Whether it’s about Iraq or Vietnam, it takes a few years before writers and artists turn to the subject of a contemporary war.   An unsuccessful, unpopular war guarantees they eventually will.  The Sydney Theatre Company is currently staging The Art of War, and Gaiety Theatre – a company committed to presenting plays with queer characters – has just opened with Dying City.

The dying city is Baghdad, but it is also New York where this one-act play is set, in a city still scarred by the impact of 9/11.   Kelly has barely left her apartment since her soldier husband, Craig, was killed in Iraq under circumstances still inadequately explained.   News footage artfully mixed with family pics is projected on the wall.  The concrete rubble of war is rather heavy-handedly strewn around her messy apartment.

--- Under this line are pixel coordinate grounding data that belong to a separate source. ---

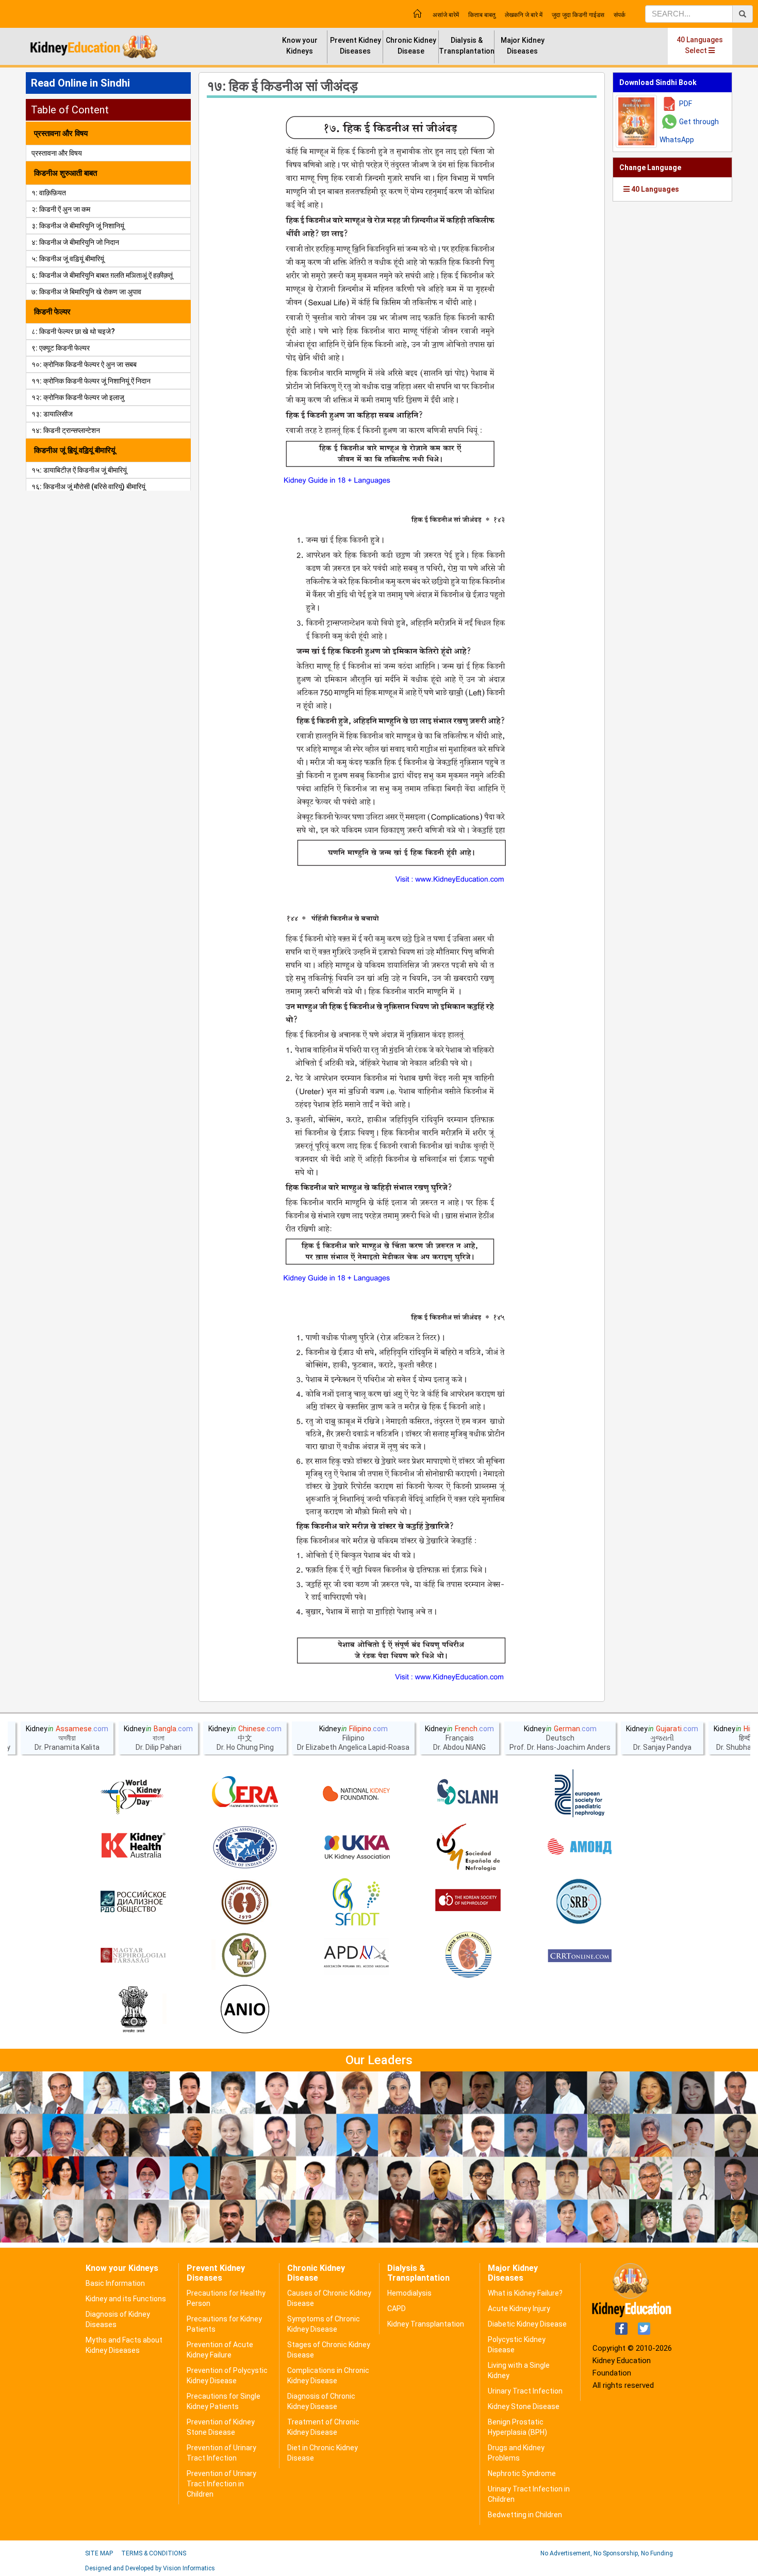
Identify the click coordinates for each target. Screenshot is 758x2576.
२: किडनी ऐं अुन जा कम (60, 209)
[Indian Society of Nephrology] (244, 1902)
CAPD (396, 2308)
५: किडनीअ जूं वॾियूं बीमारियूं (67, 259)
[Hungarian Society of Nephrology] (133, 1956)
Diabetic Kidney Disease (527, 2324)
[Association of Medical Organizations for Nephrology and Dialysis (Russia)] (579, 1848)
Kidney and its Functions (126, 2299)
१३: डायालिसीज (52, 414)
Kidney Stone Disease (523, 2406)
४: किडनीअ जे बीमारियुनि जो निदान (75, 242)
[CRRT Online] (579, 1956)
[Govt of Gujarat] (133, 2010)
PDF (685, 103)
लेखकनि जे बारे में (523, 15)
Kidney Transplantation (425, 2324)
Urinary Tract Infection (525, 2391)
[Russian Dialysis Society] (133, 1902)
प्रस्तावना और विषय (56, 153)
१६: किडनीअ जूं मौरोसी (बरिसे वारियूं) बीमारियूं (88, 486)
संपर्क (619, 15)
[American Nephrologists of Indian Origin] (244, 2010)
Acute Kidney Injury (519, 2308)
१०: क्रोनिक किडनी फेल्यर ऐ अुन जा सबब (84, 364)
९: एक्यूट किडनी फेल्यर (60, 348)
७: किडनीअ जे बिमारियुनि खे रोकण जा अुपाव (86, 292)
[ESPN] (579, 1793)
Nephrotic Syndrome (522, 2473)
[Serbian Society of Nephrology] (579, 1902)
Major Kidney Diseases (523, 45)
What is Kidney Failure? (525, 2293)
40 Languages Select (700, 45)
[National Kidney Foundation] (356, 1793)
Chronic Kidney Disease (411, 45)
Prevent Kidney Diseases (355, 45)
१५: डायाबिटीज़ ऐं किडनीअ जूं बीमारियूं (79, 470)
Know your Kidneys (300, 45)
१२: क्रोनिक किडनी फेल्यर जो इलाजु (77, 397)
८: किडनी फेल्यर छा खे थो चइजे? (73, 331)
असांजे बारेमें (446, 15)
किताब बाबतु (482, 15)
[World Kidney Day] (133, 1793)
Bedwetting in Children (525, 2515)
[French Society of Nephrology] (356, 1902)
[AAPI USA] (244, 1848)
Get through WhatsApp (689, 131)
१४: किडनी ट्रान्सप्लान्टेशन (65, 430)
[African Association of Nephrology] (244, 1956)
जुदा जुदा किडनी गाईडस (578, 15)
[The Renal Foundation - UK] (356, 1848)
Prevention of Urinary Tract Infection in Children (221, 2483)
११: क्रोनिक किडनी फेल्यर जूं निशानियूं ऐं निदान (91, 381)
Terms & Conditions (153, 2553)
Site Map (99, 2553)
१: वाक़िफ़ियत (48, 193)
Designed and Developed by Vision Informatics (150, 2568)
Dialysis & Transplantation (467, 45)
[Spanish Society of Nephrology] (468, 1848)
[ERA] (244, 1793)
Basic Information (115, 2283)
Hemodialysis (409, 2293)
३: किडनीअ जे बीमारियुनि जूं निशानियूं (77, 226)
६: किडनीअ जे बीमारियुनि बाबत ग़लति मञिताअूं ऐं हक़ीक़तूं (102, 275)
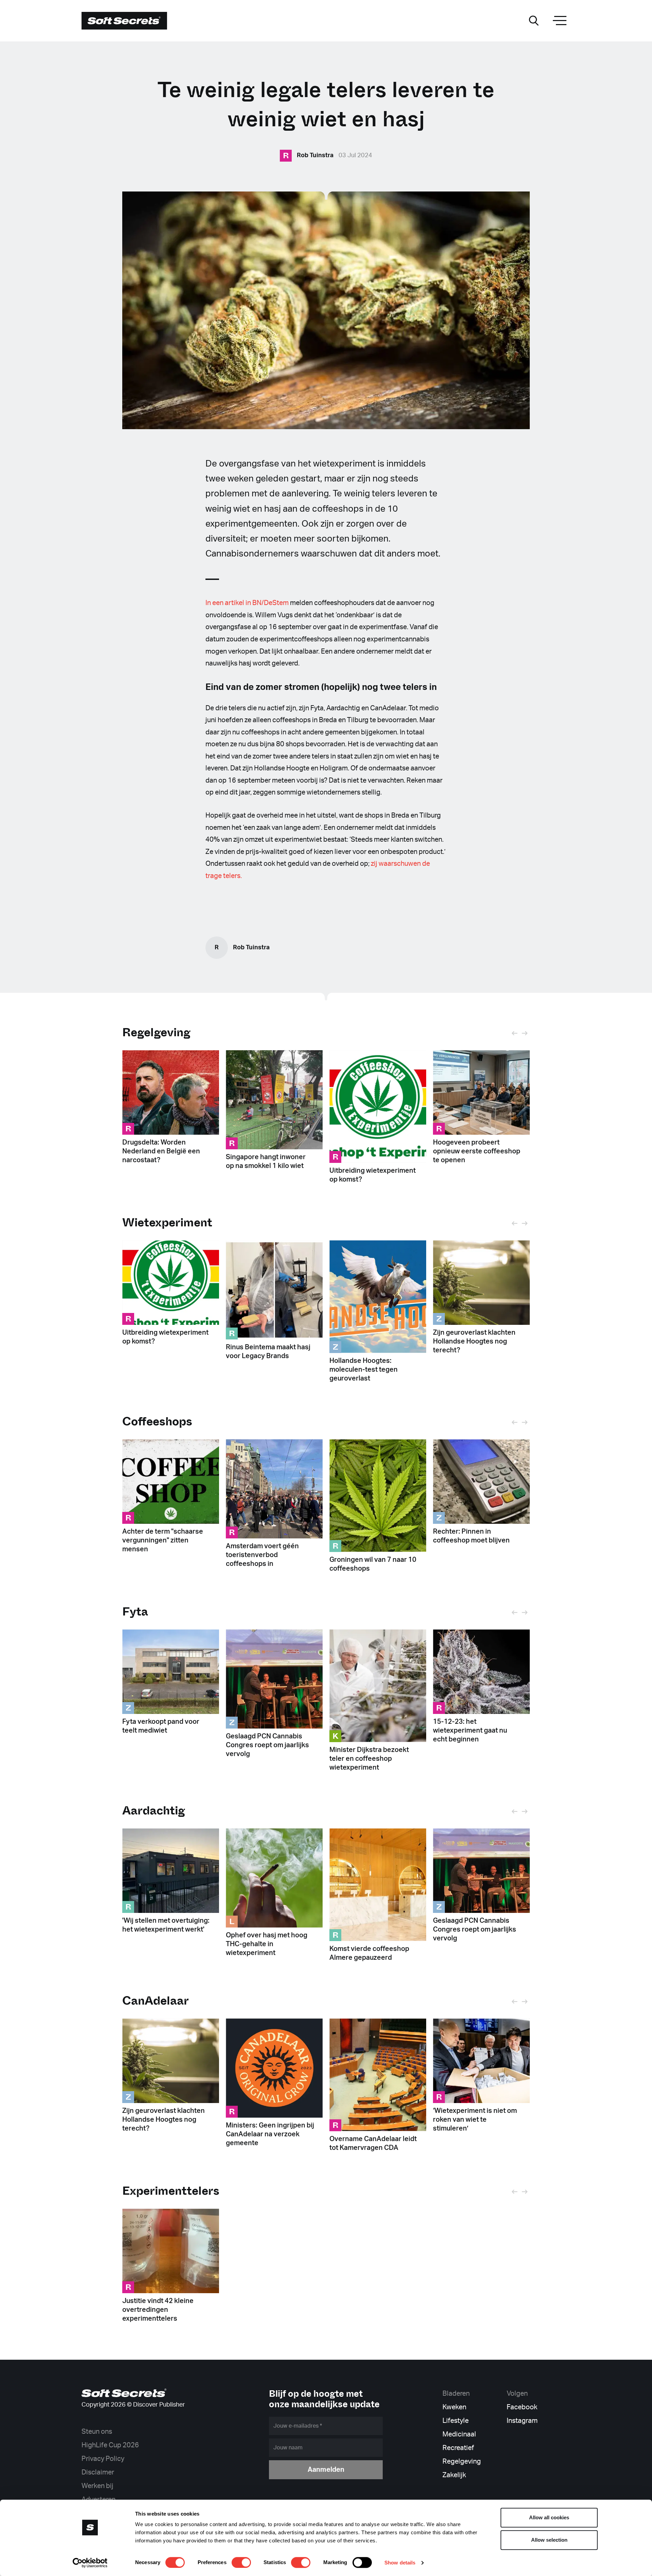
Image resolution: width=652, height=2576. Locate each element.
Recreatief (458, 2448)
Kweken (454, 2407)
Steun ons (97, 2431)
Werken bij (97, 2486)
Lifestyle (455, 2420)
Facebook (522, 2407)
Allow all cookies (549, 2517)
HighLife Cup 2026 (110, 2445)
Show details (399, 2562)
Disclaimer (98, 2472)
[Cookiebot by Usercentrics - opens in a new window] (90, 2563)
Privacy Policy (103, 2458)
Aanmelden (326, 2469)
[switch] (241, 2562)
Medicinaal (459, 2434)
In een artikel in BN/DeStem (247, 603)
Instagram (522, 2420)
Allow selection (549, 2540)
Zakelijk (454, 2475)
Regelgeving (156, 1032)
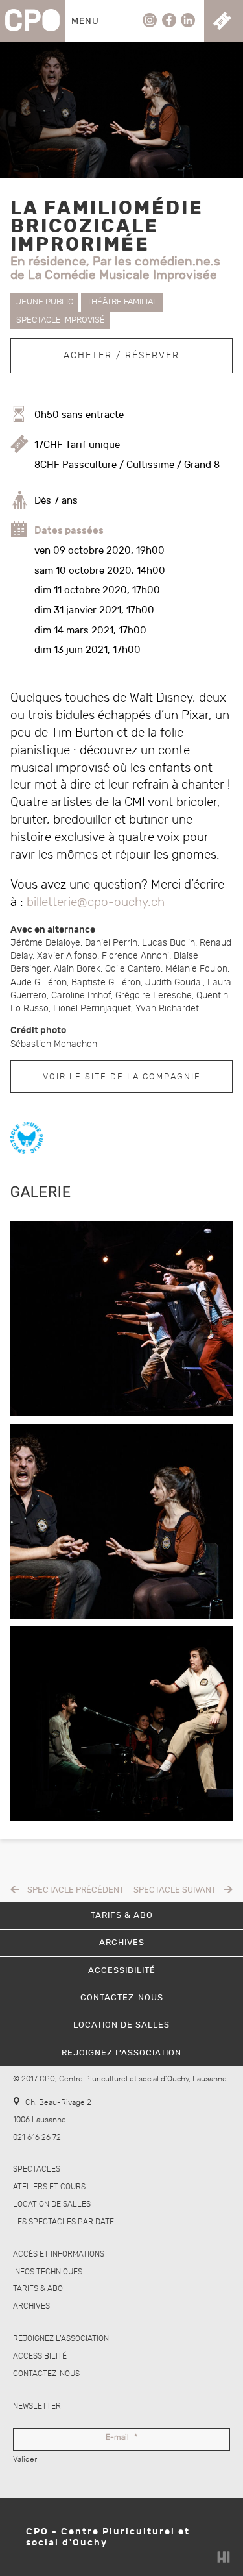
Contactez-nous (46, 2374)
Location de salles (52, 2204)
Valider (25, 2459)
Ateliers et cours (49, 2187)
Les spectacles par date (63, 2222)
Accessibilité (40, 2356)
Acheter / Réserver (121, 355)
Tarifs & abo (38, 2289)
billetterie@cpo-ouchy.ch (96, 902)
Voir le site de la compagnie (122, 1077)
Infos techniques (47, 2272)
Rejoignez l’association (61, 2339)
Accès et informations (58, 2254)
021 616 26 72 (37, 2137)
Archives (31, 2306)
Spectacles (36, 2169)
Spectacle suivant (174, 1890)
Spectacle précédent (75, 1890)
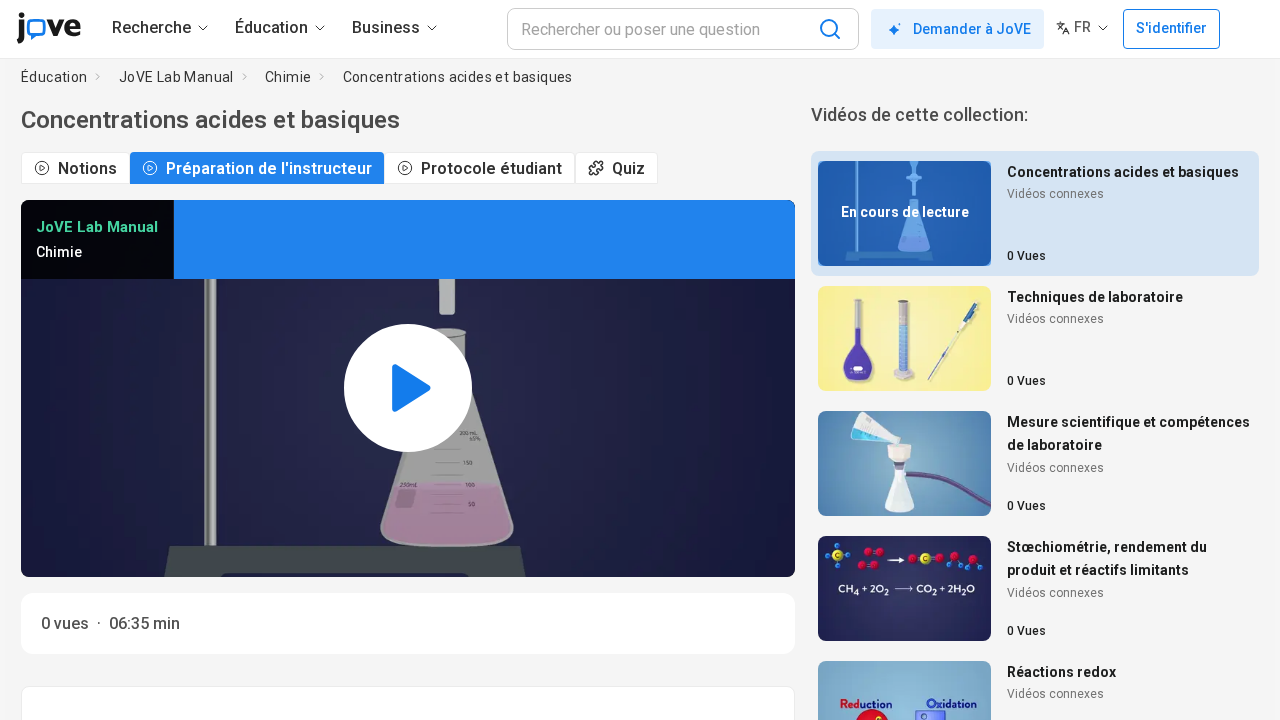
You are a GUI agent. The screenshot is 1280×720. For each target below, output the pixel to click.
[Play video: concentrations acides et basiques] (408, 388)
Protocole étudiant (491, 168)
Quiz (628, 168)
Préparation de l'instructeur (269, 168)
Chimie (288, 77)
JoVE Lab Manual (176, 77)
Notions (87, 168)
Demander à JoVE (972, 29)
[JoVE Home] (48, 28)
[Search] (830, 29)
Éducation (54, 77)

Enter Craig’s twin brother, Peter, who is seeking from Kelly relief from his own grief for Craig.   He’s an egocentric and promiscuous young actor. That very night he has left the stage mid-performance because of a homophobic insult from another actor.  

Handsome Tom O’Sullivan plays Peter with chatty charm and underlying neediness.   Saskia Smith as Kelly is reluctant to engage with his needs and then traumatised by what he reveals about her dead husband.

The play leaps into flashbacks between Kelly and Craig, with O’Sullivan playing Peter’s straight twin with equal flair.  Linking the two brothers is an unhappy father, who was a Vietnam vet and a shared exposure to domestic abuse.  Indeed the play is less about Iraq than the related dark family secret of sexual violence, haunting these three characters. 

Each is a richly layered and empathic character, their engagement sensitively scripted and their hesitations well-paced by director Stephen Colyer.  O’Sullivan shines in these twin roles while Smith less easily brings truth to the victim hood of Kelly.